2. Music – Rock concerts can reach over 110 decibels, exposing musicians to hours of continually damaging noise. That explains why research has shown that musicians are four times more likely to develop noise-induced hearing loss—and 57 percent more likely to suffer from tinnitus—than other people.

3. Manufacturing – According to the Bureau of Labor Statistics, hearing loss is the most regularly documented work-related condition in manufacturing. Manufacturing machinery can reach decibel levels of well over 100.

4. Carpentry – As with manufacturing, carpenters use equipment that can reach dangerous decibel levels. A power saw alone can reach 110 dB.

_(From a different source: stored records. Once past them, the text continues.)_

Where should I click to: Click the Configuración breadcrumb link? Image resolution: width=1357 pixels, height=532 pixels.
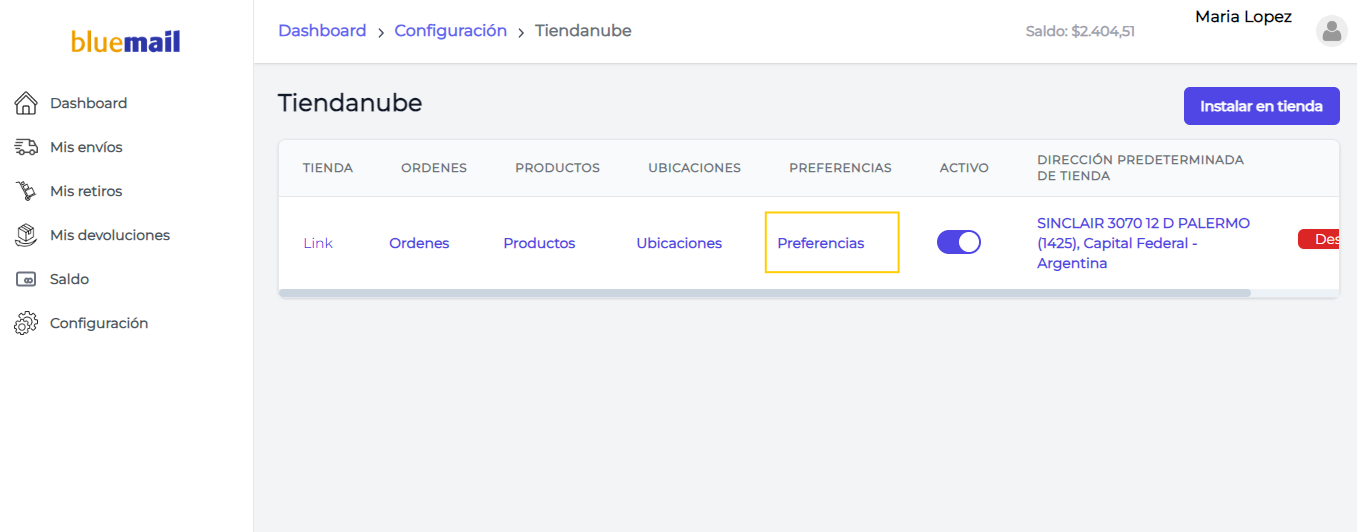(451, 31)
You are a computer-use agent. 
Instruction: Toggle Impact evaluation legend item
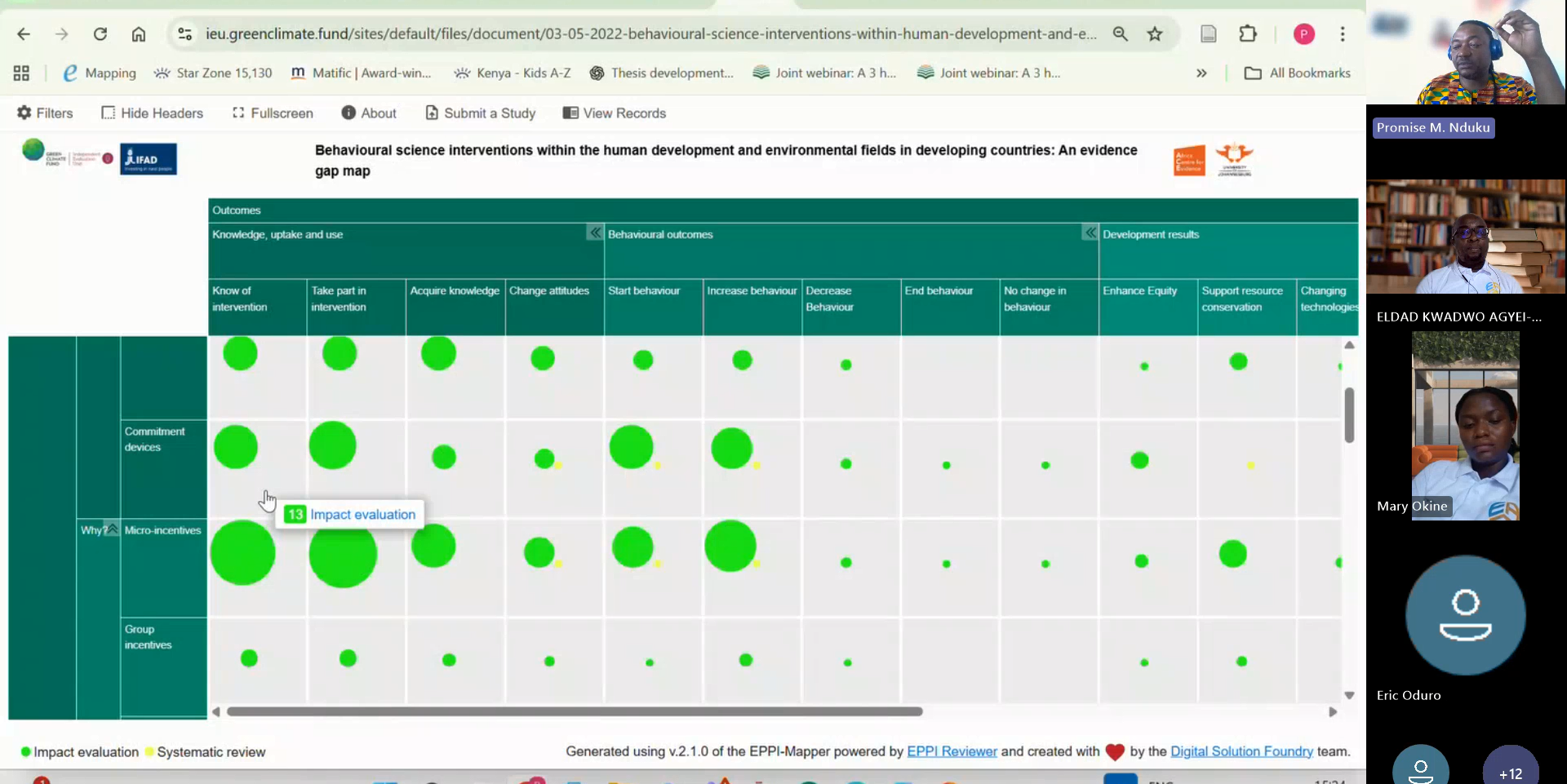[x=79, y=751]
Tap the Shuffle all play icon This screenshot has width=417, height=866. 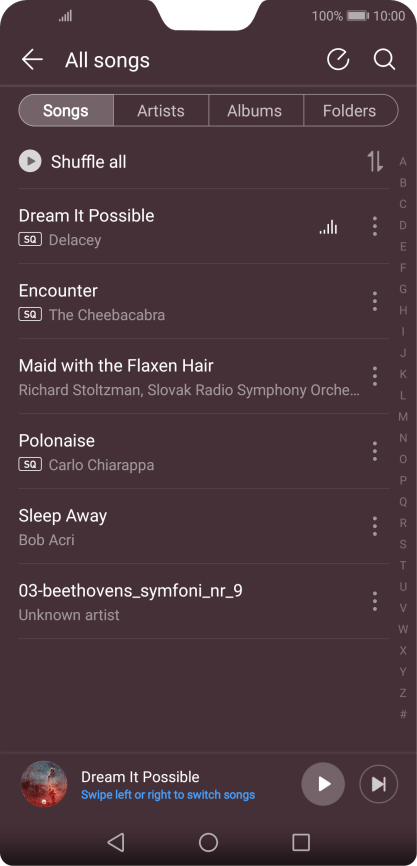click(30, 161)
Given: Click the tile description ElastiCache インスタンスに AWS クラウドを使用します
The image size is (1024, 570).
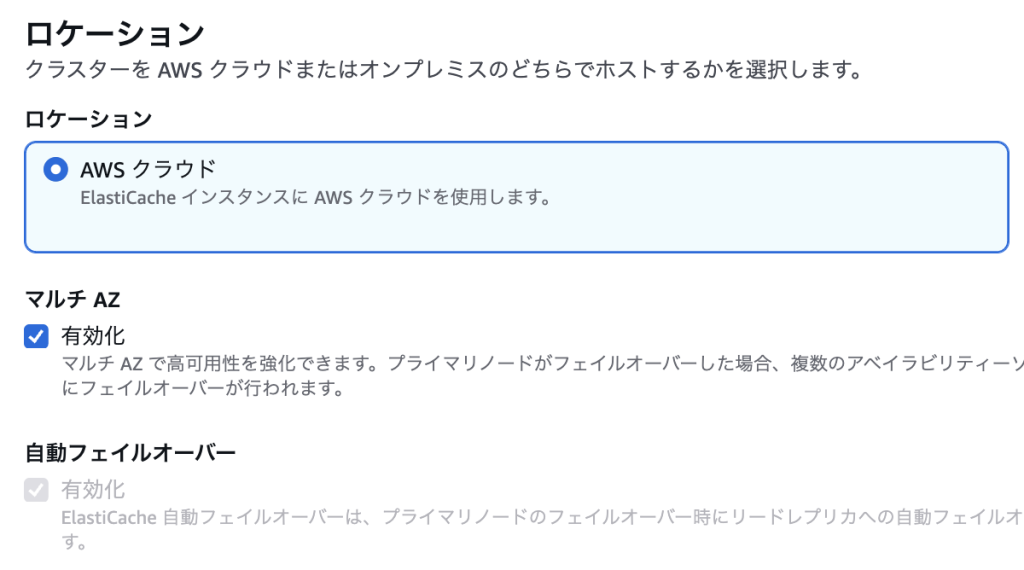Looking at the screenshot, I should [316, 197].
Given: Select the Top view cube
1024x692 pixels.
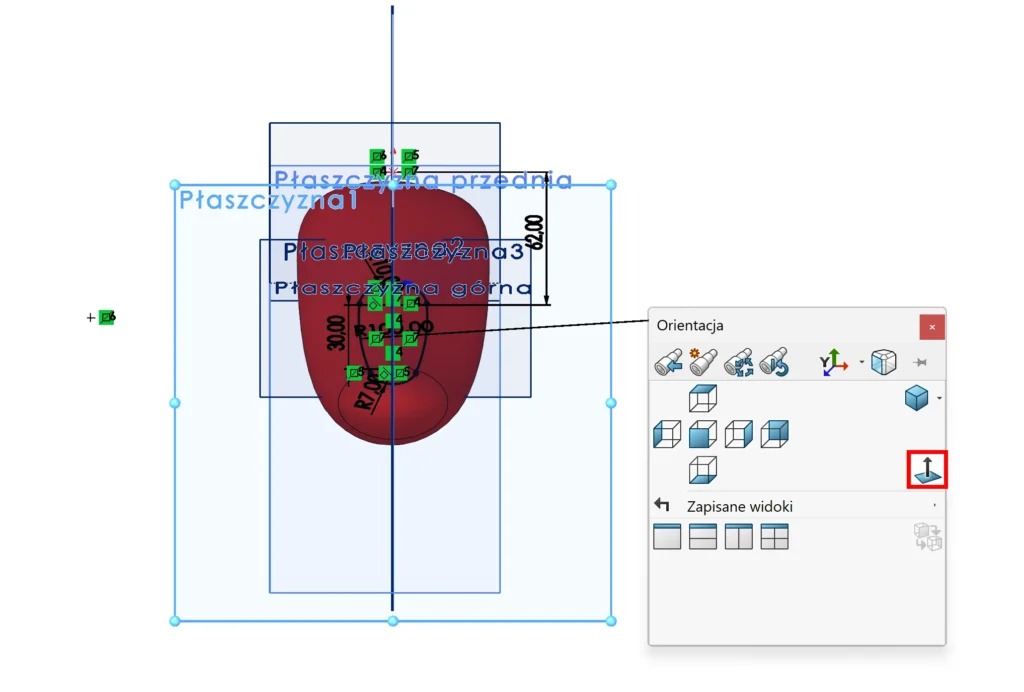Looking at the screenshot, I should [702, 398].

5. Aviation – A jet take-off at 25 meters registers at approximately 140-150 decibels. The decibel level decreases as distance increases, but pilots and airport staff should protect against the noise.

6. Emergency Response – Ambulance and fire engine sirens can generate decibel levels of over 130. In fact, a group of firefighters has recently taken legal action against a siren manufacturer after suffering from hearing loss on the job.

7. Farming – Some tractors and agricultural machinery can reach well over 100 decibels. Farm workers are encouraged to keep machinery running smoothly, to take routine breaks from the noise, and to use hearing protection.

8. Racing – The sound of a single race car can reach over 120 decibels, and a race in full action can reach 140. Participants, fans, and workers at racing events are all at risk for developing hearing loss.


Keep in mind, extended exposure to any noise above 85 decibels increases your risk for acquiring hearing loss. If you end up in a high-volume career, take these three precautions (if you can’t avoid the source of the noise):

  1. Increase your distance from the sound source when feasible
  2. Take periodic rest breaks from the sound to limit time of exposure
  3. Wear custom earplugs to limit volume

Taking these three simple steps (particularly # 3) will allow you to pursue the career you prefer without having to give up your ability to hear later in life—because wearing earplugs now is better than wearing hearing aids later.